Exercise
Give as output the line that contains "Image resolution: width=1144", followed by every remaining line of the entries, unchanged and with nothing added.

Data to examine
=== Begin Enclosure ===

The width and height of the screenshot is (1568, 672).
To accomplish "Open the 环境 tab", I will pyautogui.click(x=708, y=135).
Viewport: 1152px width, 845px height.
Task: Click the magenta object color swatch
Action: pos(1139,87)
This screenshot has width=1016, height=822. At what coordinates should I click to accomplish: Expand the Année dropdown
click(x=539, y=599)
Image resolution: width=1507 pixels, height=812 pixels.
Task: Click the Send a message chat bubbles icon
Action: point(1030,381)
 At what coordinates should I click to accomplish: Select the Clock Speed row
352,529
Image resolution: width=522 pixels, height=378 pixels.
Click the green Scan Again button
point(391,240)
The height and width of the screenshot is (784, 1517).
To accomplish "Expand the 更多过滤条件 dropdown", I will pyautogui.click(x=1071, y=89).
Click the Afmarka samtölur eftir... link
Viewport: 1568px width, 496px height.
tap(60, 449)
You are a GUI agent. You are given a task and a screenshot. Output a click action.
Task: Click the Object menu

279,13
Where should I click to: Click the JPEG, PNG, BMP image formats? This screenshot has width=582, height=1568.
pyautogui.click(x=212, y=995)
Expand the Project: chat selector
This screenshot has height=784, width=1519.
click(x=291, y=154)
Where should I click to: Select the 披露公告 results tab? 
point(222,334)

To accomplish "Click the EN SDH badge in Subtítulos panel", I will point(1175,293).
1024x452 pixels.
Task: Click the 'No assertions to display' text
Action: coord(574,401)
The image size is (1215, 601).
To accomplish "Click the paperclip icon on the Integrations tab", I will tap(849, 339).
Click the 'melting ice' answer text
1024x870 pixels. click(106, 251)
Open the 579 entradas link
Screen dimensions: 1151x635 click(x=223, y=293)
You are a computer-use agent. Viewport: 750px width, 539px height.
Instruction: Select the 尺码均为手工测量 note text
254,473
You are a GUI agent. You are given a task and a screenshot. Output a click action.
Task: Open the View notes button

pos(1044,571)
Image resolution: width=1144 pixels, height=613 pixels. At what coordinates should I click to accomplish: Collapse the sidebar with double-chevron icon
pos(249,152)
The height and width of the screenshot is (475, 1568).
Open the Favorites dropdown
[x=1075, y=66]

=== End Enclosure ===

Result of the task
Image resolution: width=1144 pixels, height=613 pixels. At what coordinates should I click to accomplish: Collapse the sidebar with double-chevron icon
pos(249,152)
The height and width of the screenshot is (475, 1568).
Open the Favorites dropdown
[x=1075, y=66]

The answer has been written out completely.